WORK INSTRUCTIONS: Pull out every line of the material below and reproduce each one word for word.

==== RECORDS FOR THE TASK

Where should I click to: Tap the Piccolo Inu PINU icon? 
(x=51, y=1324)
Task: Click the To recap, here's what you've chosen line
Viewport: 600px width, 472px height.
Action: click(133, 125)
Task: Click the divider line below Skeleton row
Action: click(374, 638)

========

ANSWER:
Where should I click to: Tap the Piccolo Inu PINU icon? 
(x=51, y=1324)
Task: Click the To recap, here's what you've chosen line
Viewport: 600px width, 472px height.
Action: click(133, 125)
Task: Click the divider line below Skeleton row
Action: click(374, 638)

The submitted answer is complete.